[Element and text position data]
==*==
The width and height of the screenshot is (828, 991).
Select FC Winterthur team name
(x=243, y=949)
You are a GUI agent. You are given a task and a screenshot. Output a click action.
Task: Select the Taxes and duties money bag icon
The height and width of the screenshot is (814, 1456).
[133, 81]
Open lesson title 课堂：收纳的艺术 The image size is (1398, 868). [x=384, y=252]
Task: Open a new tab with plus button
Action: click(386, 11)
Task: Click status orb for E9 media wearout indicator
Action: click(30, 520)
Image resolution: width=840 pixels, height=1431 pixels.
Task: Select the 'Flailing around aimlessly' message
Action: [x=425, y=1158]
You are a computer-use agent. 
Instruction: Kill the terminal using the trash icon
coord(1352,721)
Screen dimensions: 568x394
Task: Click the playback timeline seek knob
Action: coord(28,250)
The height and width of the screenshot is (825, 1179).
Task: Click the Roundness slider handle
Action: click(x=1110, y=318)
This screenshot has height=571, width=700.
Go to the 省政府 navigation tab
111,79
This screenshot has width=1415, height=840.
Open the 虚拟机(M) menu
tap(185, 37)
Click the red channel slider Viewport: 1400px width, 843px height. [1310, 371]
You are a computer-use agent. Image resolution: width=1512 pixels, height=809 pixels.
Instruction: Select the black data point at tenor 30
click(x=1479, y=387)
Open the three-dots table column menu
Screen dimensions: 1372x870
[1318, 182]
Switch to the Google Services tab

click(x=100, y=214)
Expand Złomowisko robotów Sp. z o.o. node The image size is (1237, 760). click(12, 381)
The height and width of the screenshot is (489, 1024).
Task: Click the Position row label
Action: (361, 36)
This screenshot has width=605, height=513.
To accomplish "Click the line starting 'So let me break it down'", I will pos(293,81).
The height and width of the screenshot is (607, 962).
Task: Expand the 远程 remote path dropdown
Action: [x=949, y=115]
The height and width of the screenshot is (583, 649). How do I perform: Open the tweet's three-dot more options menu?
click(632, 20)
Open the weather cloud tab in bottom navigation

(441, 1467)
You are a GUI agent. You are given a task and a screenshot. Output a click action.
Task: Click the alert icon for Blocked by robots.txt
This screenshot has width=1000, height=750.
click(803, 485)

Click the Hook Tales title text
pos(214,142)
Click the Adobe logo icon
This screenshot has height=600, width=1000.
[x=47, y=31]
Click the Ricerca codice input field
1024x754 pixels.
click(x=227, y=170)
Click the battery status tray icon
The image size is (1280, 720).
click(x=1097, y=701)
==*==
DESCRIPTION OF THE TASK. Pull out every line of the items above that contains the string "pixels", and list those lines in order.

COMPLETED EXERCISE.
Image resolution: width=840 pixels, height=1431 pixels.
You are a computer-use agent. Image resolution: width=1512 pixels, height=809 pixels.
1024x754 pixels.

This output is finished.